▶ [题目]
根据阅读材料，这个递归算法的复杂度是什么级别？

递归算即可。$a,c$ 两维每 $\mathrm{O}(1)$ 次至少减半，所以复杂度是 $\mathrm{O}(\log n)$ 级别的。

#include <iostream>
#include <cstdio>
#include <cstring>
#include <cctype>
#define MAXN 10000005
using namespace std;
inline int read()
{
	int ans=0;
	char c=getchar();
	while (!isdigit(c)) c=getchar();
	while (isdigit(c)) ans=(ans<<3)+(ans<<1)+(c^48),c=getchar();
	return ans;
}
const int MOD=998244353,INV2=(MOD+1)/2,INV6=(MOD+1)/6;
typedef long long ll;
struct node{int f,g,h;inline node(const int& f=0,const int& g=0,const int& h=0):f(f),g(g),h(h){}};
node query(int n,int a,int b,int c)
{
	if (!a) return node((n+1ll)*(b/c)%MOD,(n+1ll)*(b/c)%MOD*(b/c)%MOD,n*(n+1ll)/2%MOD*(b/c)%MOD);
	if (a>=c||b>=c)
	{
		node t=query(n,a%c,b%c,c);
		return node(
		(n*(n+1ll)/2%MOD*(a/c)%MOD+(n+1ll)*(b/c)%MOD+t.f)%MOD,
		(n*(n+1ll)%MOD*(2ll*n+1)%MOD*INV6%MOD*(a/c)%MOD*(a/c)%MOD+(n+1ll)*(b/c)%MOD*(b/c)%MOD+t.g+n*(n+1ll)%MOD*(a/c)%MOD*(b/c)%MOD+2ll*(a/c)%MOD*t.h%MOD+2ll*(b/c)%MOD*t.f%MOD)%MOD,
		(n*(n+1ll)%MOD*(2ll*n+1)%MOD*INV6%MOD*(a/c)%MOD+n*(n+1ll)/2%MOD*(b/c)%MOD+t.h)%MOD
		);
	}	
	int m=((ll)a*n+b)/c;
	node t=query(m-1,c,c-b-1,a),ans;
	ans.f=((ll)n*m%MOD+MOD-t.f)%MOD;
	ans.g=(m*(m+1ll)%MOD*n%MOD+MOD-(2ll*t.h%MOD+2ll*t.f%MOD+ans.f)%MOD)%MOD;
	ans.h=(n*(n+1ll)%MOD*m%MOD+MOD-(t.f+t.g)%MOD)*INV2%MOD;
	return ans;
}
int main()
{
	for (int T=read();T;T--)
	{
		int n,a,b,c;
		n=read(),a=read(),b=read(),c=read();
		node ans=query(n,a,b,c);
		printf("%d %d %d\n",ans.f,ans.g,ans.h);
	}
	return 0;
}

界面元素记录:
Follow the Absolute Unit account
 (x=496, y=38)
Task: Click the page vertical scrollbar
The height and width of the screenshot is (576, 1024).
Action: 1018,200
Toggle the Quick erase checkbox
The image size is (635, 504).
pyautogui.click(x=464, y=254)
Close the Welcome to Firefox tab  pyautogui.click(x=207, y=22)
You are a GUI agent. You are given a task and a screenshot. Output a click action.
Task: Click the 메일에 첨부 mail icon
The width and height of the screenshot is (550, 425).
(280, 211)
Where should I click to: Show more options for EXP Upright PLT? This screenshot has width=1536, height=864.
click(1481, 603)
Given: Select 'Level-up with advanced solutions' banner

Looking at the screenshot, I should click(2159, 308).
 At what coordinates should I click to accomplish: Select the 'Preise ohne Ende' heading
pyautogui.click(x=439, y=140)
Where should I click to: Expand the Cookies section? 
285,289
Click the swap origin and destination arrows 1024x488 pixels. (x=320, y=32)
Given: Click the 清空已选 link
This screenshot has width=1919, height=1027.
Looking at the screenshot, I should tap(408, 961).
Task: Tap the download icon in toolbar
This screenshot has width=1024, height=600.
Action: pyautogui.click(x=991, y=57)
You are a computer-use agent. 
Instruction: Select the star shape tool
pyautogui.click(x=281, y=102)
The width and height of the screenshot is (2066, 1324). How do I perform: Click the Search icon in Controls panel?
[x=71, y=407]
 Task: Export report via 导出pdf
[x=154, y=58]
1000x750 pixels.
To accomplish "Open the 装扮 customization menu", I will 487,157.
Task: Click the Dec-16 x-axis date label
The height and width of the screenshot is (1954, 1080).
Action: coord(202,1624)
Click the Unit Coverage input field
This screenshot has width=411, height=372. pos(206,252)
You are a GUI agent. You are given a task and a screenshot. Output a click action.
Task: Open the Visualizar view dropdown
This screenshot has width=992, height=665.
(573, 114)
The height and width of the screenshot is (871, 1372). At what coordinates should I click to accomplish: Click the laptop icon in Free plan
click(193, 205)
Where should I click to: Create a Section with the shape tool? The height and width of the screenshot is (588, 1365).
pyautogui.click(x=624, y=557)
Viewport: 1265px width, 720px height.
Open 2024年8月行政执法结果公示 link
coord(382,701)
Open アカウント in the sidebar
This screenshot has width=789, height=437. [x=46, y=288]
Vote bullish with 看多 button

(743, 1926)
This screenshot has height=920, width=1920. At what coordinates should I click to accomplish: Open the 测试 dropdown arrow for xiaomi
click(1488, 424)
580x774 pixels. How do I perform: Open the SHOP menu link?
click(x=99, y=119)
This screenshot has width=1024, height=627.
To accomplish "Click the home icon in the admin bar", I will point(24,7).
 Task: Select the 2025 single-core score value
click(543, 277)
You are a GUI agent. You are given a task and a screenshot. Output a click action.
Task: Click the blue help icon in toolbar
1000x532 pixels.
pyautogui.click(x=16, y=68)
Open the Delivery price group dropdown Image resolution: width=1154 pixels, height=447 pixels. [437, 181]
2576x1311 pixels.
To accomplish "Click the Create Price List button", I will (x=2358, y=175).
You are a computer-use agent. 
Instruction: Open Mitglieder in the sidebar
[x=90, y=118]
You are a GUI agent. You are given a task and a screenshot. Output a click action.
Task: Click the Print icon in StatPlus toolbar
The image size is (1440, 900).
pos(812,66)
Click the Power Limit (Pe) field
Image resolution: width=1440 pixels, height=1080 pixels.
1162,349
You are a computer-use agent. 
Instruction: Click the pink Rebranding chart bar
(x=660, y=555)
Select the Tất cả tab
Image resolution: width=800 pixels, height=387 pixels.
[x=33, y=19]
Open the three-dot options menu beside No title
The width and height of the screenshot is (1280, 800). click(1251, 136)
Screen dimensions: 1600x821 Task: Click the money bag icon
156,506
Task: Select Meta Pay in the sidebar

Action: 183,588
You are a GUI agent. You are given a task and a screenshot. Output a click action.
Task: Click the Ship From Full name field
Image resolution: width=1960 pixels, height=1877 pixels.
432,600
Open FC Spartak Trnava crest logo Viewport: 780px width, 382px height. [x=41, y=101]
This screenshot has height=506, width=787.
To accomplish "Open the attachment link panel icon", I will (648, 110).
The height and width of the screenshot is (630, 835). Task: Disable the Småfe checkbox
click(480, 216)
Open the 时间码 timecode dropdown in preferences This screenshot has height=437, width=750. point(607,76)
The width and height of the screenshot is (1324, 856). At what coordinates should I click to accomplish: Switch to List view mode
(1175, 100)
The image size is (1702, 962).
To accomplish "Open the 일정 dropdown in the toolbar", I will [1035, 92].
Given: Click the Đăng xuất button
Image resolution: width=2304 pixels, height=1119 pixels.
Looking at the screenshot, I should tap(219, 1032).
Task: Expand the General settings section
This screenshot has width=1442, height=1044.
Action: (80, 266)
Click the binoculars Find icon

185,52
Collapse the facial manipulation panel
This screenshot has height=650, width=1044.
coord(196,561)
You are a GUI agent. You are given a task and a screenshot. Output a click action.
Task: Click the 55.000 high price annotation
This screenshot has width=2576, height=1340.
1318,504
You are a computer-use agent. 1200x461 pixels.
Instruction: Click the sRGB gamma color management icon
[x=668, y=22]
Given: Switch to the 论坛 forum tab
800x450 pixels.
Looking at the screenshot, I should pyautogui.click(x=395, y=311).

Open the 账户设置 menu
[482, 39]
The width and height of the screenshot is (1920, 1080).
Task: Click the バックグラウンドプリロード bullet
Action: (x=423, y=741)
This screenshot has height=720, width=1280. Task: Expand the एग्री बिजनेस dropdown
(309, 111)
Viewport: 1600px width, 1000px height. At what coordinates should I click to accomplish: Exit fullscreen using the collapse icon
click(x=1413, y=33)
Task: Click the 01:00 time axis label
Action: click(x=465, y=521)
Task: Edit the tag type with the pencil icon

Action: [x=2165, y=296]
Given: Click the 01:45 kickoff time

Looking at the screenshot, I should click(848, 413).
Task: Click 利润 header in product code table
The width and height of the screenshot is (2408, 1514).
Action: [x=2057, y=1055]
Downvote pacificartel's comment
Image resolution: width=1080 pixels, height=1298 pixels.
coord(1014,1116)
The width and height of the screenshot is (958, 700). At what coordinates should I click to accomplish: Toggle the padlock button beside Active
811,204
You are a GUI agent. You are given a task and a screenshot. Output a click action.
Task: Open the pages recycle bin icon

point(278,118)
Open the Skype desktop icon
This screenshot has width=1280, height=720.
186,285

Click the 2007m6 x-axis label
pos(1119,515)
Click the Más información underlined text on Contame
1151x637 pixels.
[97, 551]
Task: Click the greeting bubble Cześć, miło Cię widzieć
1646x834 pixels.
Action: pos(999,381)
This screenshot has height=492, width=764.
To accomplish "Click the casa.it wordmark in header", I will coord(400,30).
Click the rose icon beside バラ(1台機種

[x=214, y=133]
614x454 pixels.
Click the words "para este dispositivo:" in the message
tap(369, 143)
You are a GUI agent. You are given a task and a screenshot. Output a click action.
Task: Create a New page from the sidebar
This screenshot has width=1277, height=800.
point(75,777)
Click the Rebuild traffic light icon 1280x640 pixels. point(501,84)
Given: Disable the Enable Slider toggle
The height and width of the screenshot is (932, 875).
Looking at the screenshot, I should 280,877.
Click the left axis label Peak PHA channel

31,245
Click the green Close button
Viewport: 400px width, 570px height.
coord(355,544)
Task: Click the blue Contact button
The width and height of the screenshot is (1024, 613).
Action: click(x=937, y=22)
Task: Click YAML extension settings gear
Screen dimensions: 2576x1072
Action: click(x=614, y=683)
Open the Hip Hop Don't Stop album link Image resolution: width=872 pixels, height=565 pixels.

▶ [本题答案]
O(log n) 级别。